GÜNCEL EGE YEREL YÖNETİMLER EKONOMİ POLİTİKA SPOR RÖPORTAJLAR YAZAR CAFE FOTO GALERİ VİDEO GALERİ
Mehmet KARABEL
YAZARLAR
9 Mart 2020 Pazartesi

Yargıtay Başkanı bile ‘yargı’dan şikayetçi olursa!

Memleketi heyecanlandırmak için…

Durmadan partisinin kuruluşunu erteleyen Ali Babacan…

“Liyakat’ın yerini sadakat ve emre itaat aldı!” demiş…

Aslında…

Biraz “eksik” bir laf…

Mesela…

Silahlı Kuvvetler’de, emniyet teşkilatında filan…

“Emre İtaat” tartışılmaz; ucu beka’ya kadar gider!

“Sadakat”in da anlamı derindir…

Yanındaki arkadaş sağlam, güçlü ve sana içten bağlı değilse…

Nereye kadar O’nunla yürüyebilirsin?

Ayrıca…

Sadakat, doğru düşünmek, doğru konuşmak, doğru davranış sergilemek ve aynı zamanda o doğruların tamamını kalplerde koruma zanaatıdır…

Arkanı döndüğünde…

Bu arkadaş bana ihanet eder mi, diye düşünmeyeceksin…

Tarihte çok örneği var…

Roma İmparatoru Julius Sezar, sadakatinden kuşku duymadığı…

Ve dahi…

Oğlu gibi sevdiği Brütüs’e sırtını dönünce ne oldu?

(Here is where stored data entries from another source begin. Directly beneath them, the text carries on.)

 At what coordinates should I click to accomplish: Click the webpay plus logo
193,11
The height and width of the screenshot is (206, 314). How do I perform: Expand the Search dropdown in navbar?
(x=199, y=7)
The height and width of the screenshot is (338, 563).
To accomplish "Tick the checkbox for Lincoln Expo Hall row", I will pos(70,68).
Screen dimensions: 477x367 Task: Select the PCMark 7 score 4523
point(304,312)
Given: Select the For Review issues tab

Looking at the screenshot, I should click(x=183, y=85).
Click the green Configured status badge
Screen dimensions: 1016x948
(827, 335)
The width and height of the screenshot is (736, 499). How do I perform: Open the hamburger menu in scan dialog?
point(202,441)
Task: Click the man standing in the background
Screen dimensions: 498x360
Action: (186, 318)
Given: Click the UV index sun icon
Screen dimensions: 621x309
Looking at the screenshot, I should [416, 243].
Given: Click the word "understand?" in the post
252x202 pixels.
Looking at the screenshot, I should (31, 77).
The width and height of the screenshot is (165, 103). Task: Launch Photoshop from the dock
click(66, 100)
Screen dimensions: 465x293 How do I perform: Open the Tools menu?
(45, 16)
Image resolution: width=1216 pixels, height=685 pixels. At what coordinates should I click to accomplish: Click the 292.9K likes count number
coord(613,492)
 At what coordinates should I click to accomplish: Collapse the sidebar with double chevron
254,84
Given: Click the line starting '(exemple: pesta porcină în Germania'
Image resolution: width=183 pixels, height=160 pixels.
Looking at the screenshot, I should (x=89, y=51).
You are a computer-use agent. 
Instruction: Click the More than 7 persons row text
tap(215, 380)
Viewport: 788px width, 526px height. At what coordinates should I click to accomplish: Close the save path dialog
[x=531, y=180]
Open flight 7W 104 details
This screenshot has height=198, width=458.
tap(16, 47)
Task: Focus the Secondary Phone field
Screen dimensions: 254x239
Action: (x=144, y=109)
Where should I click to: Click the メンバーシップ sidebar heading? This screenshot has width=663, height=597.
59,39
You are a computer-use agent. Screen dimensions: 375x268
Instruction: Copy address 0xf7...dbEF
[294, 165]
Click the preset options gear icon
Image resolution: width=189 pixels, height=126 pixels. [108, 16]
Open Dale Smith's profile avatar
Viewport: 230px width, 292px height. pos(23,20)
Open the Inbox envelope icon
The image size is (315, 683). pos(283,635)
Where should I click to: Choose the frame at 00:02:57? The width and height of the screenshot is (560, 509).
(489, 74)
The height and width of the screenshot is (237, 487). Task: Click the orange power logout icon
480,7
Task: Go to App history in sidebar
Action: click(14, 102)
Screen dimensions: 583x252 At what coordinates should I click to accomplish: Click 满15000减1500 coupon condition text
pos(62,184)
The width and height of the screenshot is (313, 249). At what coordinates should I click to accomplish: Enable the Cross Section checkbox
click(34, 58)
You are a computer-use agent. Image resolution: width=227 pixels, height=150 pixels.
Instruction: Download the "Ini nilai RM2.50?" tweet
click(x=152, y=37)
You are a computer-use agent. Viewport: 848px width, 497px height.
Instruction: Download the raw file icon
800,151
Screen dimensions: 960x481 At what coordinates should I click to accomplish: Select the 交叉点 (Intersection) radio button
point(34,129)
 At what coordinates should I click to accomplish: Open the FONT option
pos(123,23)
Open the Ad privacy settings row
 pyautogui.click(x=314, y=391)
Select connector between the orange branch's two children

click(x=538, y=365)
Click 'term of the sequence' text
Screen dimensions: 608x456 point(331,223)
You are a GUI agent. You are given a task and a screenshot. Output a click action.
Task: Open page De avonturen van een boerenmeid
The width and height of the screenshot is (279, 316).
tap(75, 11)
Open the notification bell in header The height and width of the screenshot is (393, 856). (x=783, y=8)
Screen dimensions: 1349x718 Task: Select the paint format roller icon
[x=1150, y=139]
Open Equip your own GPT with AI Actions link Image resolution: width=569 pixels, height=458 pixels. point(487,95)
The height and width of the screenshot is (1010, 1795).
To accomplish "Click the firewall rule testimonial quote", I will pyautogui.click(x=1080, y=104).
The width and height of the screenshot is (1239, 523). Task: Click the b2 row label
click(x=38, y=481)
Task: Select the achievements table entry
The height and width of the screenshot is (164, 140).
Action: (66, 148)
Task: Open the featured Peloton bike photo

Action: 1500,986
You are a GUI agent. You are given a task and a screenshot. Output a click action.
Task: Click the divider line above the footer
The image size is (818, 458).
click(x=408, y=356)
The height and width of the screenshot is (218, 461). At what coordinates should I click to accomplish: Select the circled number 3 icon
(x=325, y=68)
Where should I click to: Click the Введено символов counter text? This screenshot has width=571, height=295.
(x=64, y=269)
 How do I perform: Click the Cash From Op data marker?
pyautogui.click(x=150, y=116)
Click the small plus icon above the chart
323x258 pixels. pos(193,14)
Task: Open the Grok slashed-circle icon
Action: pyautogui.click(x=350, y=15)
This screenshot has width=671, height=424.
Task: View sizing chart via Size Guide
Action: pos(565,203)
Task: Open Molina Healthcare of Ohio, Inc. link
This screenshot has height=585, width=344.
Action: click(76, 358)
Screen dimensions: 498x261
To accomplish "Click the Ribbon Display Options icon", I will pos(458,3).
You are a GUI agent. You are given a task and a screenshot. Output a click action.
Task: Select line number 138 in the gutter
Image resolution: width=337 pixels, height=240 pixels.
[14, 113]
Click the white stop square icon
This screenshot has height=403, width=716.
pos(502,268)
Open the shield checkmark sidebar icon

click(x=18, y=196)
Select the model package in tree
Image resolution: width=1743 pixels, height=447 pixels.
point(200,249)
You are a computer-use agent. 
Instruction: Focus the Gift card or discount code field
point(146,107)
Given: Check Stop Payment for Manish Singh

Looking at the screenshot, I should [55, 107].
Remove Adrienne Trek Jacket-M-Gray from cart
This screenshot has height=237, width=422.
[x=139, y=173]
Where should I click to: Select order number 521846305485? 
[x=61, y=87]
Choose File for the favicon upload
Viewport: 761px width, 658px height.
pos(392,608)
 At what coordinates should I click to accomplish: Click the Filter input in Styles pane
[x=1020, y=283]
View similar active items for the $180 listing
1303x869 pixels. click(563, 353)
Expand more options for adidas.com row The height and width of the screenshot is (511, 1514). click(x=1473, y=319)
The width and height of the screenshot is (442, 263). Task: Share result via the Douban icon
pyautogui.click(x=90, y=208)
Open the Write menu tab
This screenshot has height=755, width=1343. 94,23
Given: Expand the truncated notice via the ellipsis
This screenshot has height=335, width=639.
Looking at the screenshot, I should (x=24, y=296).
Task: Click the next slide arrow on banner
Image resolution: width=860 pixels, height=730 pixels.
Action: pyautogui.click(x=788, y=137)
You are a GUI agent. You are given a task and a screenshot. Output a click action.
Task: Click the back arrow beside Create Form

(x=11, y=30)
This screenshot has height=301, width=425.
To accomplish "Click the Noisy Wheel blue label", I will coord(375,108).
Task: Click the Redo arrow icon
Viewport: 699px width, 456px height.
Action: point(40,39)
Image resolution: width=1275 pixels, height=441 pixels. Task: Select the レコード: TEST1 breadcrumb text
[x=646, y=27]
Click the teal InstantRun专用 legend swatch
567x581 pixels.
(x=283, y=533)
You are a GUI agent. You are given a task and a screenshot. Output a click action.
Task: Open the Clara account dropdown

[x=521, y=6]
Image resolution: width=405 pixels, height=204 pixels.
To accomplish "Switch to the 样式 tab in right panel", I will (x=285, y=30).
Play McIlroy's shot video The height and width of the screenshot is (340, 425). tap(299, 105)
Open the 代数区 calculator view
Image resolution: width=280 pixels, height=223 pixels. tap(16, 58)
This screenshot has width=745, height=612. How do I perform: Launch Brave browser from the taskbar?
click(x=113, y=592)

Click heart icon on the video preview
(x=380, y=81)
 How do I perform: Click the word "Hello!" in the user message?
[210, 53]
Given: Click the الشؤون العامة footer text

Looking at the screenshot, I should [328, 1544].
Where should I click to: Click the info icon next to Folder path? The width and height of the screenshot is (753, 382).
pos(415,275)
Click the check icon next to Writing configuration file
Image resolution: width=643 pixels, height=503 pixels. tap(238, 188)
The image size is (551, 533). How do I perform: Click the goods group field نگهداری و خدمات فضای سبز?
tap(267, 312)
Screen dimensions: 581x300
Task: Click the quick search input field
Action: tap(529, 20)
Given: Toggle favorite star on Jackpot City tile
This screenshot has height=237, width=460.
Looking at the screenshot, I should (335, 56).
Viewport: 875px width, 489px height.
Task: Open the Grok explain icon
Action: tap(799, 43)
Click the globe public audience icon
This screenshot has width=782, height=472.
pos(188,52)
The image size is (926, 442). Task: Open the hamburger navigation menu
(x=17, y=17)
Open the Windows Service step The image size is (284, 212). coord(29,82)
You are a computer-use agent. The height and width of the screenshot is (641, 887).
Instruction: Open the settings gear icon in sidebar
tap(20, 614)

Bıçağı ense köküne yiyiverdi!

Demek ki…

Sadakat da çok önemli…

Kaldı ki…

Türkiye, uzunca bir süredir…

Devlet’in varlığı ve düzeniyle ilgili çok daha önemli bir şey tartışıyor:

“Hak, Hukuk ve Adalet…”

***

Bir ülkede Yargıtay Başkanı…

Yargıdan şikayetçi olabilir mi?

Bizim ülkemizde o da oldu!

***

Yargıtay Başkanı İsmail Rüştü Cerit

Hafta sonu Türkiye’ye nasıl seslendi?

Şöyle seslendi:

“Toplumun yargıya güven duymadığı bir hukuk sisteminde, yargı bağımsızlığı ve tarafsızlığı sağlanamaz…”

***

Bilirsiniz; Yargıtay yüksek mahkemedir…

Farklı mahkemelerce verilmiş yargıların…

Yolunca olup olmadığını denetleyen yüksek yargı kuruludur…

***

Yargıtay Başkanı Cerit, 40 küsur yıllık hukukçudur…

Egeli’dir…

Balıkesir Burhaniyeli’dir…

İzmir Namık Kemal Lisesi’nden mezundur…

Türkiye’de görev yapmadığı yer kalmadı desek, yanlış olmaz…

Peki, neden?

Yılların hukukçusu Yargıtay Başkanı Cerit…

Durup, dururken…

“Yargı’ya Güven” ve “Yargı Bağımsızlığı” vurgusu yapıyor?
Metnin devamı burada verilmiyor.